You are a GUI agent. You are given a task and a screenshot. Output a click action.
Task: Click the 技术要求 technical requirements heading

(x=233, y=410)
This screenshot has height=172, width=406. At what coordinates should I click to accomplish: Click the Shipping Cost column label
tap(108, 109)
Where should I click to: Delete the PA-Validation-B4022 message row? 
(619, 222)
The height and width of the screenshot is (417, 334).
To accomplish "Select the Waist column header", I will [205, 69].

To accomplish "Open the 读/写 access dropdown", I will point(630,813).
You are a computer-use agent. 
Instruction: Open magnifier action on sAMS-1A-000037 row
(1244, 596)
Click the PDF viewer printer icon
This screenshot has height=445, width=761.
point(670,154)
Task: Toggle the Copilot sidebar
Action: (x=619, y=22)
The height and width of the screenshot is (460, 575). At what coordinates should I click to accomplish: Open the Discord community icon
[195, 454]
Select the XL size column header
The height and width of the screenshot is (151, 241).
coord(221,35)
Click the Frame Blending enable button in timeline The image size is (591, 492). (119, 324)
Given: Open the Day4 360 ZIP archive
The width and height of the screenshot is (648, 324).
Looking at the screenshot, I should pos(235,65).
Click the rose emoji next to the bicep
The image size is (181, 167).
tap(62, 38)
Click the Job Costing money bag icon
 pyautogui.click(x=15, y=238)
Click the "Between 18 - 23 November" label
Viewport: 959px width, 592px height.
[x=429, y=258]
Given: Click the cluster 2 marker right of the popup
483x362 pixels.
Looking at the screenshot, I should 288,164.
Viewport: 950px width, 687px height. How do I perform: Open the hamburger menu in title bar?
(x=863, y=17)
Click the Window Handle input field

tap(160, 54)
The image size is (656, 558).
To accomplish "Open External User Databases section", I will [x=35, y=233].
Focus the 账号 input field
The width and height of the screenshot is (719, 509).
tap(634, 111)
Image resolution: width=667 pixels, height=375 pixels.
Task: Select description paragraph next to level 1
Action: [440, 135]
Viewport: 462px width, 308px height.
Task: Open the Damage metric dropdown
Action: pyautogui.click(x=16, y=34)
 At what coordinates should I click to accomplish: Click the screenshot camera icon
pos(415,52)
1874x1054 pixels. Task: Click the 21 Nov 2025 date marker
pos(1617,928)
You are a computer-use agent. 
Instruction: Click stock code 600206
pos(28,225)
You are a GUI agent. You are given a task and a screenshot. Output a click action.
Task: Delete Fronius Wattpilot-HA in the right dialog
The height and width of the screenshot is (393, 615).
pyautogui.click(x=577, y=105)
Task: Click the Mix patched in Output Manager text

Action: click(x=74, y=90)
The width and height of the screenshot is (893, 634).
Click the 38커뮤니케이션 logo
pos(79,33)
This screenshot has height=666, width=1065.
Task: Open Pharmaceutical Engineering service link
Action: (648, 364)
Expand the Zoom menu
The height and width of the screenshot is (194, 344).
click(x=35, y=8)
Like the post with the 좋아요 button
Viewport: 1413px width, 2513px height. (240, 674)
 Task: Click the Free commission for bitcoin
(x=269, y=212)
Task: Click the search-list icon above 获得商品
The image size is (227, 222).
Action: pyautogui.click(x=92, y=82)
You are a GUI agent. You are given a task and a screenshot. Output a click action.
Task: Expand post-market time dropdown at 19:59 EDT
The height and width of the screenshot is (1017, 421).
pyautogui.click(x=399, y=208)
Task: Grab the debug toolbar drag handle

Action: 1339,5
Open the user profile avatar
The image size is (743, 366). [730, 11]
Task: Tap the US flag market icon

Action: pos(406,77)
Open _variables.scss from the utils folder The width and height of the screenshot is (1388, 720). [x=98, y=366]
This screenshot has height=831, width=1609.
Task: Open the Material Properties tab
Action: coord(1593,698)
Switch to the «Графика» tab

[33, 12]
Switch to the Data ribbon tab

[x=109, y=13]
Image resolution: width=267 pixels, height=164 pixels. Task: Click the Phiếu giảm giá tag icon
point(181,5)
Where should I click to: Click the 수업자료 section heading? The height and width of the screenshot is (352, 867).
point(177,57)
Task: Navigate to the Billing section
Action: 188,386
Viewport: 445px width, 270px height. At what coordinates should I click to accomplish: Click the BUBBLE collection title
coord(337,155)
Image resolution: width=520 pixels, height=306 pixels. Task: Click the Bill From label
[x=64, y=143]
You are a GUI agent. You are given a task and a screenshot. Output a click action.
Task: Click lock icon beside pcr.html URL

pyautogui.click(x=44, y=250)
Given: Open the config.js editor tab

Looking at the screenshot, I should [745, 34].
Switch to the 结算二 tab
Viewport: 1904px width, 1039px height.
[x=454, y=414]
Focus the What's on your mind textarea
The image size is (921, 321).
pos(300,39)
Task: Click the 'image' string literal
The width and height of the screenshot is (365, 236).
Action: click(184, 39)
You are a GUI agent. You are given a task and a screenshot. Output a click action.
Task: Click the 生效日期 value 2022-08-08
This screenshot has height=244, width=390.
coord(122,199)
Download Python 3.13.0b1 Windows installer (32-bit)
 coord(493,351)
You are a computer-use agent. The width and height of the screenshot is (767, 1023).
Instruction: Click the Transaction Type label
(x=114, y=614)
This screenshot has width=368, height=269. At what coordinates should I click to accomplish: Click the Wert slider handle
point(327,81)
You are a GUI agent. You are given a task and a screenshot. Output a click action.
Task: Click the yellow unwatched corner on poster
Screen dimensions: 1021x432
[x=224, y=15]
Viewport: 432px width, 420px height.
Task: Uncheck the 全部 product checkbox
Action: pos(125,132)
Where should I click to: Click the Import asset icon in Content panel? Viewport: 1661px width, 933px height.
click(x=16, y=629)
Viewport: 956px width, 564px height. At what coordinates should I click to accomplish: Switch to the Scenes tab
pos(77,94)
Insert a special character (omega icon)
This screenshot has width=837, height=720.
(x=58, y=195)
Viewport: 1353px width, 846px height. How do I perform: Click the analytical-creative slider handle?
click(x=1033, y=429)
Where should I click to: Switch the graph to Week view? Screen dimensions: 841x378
···
> **Description of the task**: Please arrange the lines from the line with "Viewport: 950px width, 687px" up to and including the line with "will [x=35, y=233]." as a two-column CSV with the headers task and answer. Give each row one task and its matching answer, with each value in a single quoted field and line breaks replaced by spaces.

> **The result**:
task,answer
"Viewport: 950px width, 687px height. How do I perform: Open the hamburger menu in title bar?","(x=863, y=17)"
"Click the Window Handle input field","tap(160, 54)"
"The image size is (656, 558). To accomplish ""Open External User Databases section"",","I will [x=35, y=233]."